Al castigo de la palabra (“no me extorsionen”), Ella le agregó una medida: la CGT reclama $ 11 mil millones que pertenecen a las obras sociales de los gremios –salario diferido, según Moyano–, que hace días el Gobierno se embuchó pasándolo a rentas generales, gracias a una vieja disposición de Domingo Cavallo. Se advertirá la gravedad del caso: las partes están discutiendo principios.
Moyano respondió como nadie ante Cristina. De palabra, claro. Hasta se auxilió con Luis Barrionuevo (conversaron luego de tanto tiempo en crisis) para sacudirla a dúo. Quien penaba por haber nominado al camionero para la CGT hace ocho años, ahora se enorgullecía por esa designación. “Es mi hombre”, dijo sin ruborizarse el gastronómico, al tiempo que descargaba una ofensa inquietante contra Cristina: la tildó de “petrolera rica”, avivando con su esposa una vieja querella de familias.

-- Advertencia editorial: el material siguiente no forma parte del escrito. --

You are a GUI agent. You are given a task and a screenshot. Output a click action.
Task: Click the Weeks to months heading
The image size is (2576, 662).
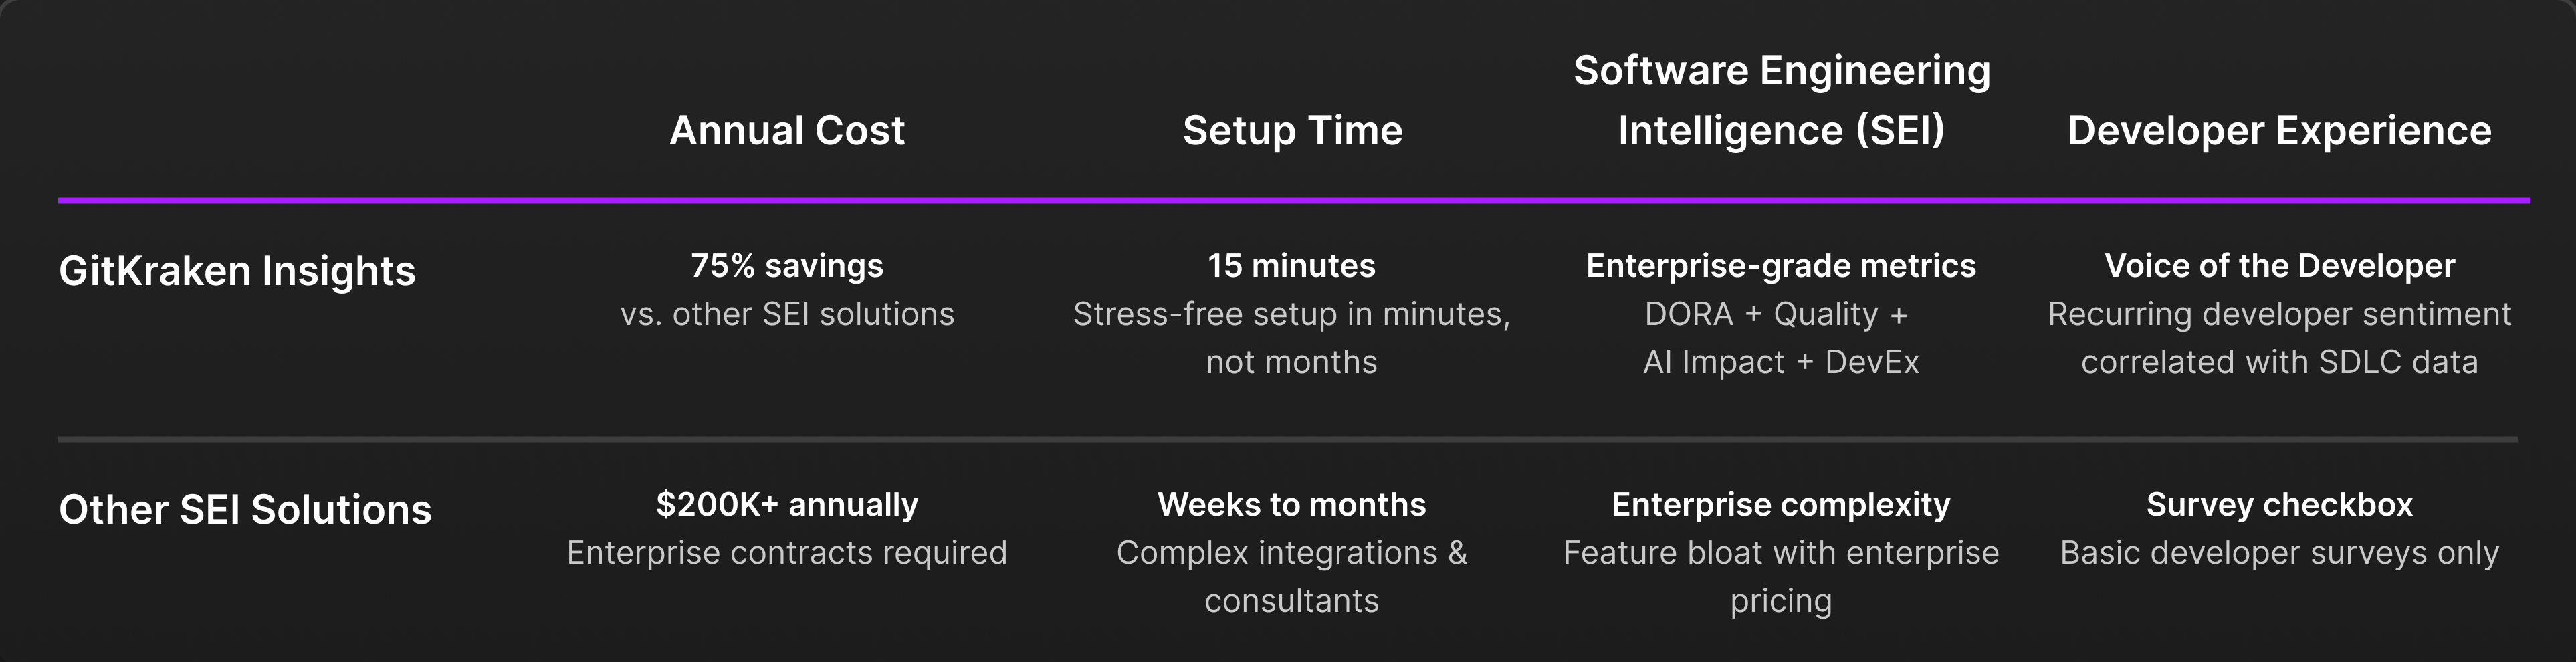1291,505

Aparece entonces la ira, se hunde el amor. Quizás haya tregua por una gracia de Ella sobre el tema ganancias, pero el mal clima continuará. Hay, inclusive, reflejos del pasado, como en La Plata el otro día, cuando confrontaron grupos por la estupidez de un mejor lugar en la pasarela, por figurar unos más que otros. Como en los 70, como en Ezeiza. El entrismo de adentro siempre ha sido más belicoso que el externo.